I completely agree. I think Wikipedia should stop trying to be an encyclopaedia and start being a source of encyclopaedic information. The whole notability blame game detracts from it overall. Sure some elementary school in North-East Canada might seem useless now but in 500 years that entire area might be a huge city. History tells us that sometimes inane details from the past become our keys to understanding the past and our world. I think it is unfortunate that Wikipedia tries to assess what is important in the future by a clique's definition of what is important to them now.
Indeed, the strict 'encyclopedic' standard that got Wikipedia this far, as a defense against lots of problems, is now itself a damaging constraint.
I'll soon be launching a reference site called Thunkpedia which loosens the 'encyclopedic' standard, but adds other constraints in its place.

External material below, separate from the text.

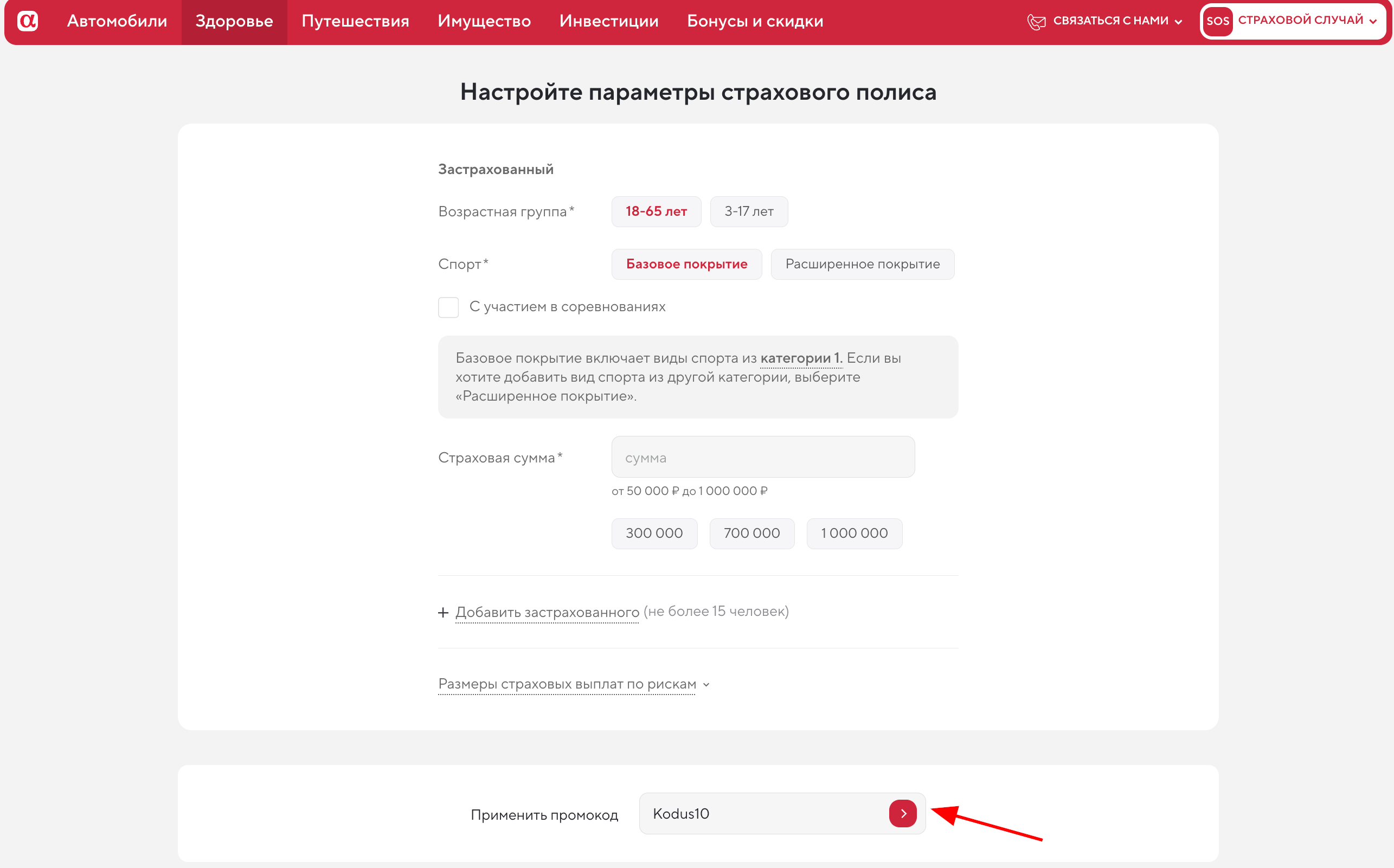Enable «С участием в соревнованиях» checkbox
The image size is (1394, 868).
point(448,307)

There's a video about my motivations, and a sneak peek of its interface, at http://thunkpedia.org. More discussion is at the project blog, http://infinithree.org (from the original codename).
A fork which only flips the 'inclusionist' bit is clearly the wrong approach.
Wikipedia is still very good, and a fork with the same 'encyclopedic' mission, software, and general format – but inclusionist – would inherit all the stresses that made Wikipedia become deletionist. It'd also still have to compete with Wikipedia for the critical mass of attention and contributors who like everything about Wikipedia except for the deletionism.
The reference-information successes have explored territory a bit further from Wikipedia, in content (Wikia, wikiHow, tvTropes) and format (StackOverflow, Quora, IMDB)... so that's what Thunkpedia is doing too. Whether it succeeds or fails, it won't fit neatly into your list of 'inclusionist Wikipedia forks'.
> Wikipedia is a free encyclopedia, written collaboratively by the people who use it.
There's the problem. Wikipedia should stop being an encyclopedia and start being Wikipedia.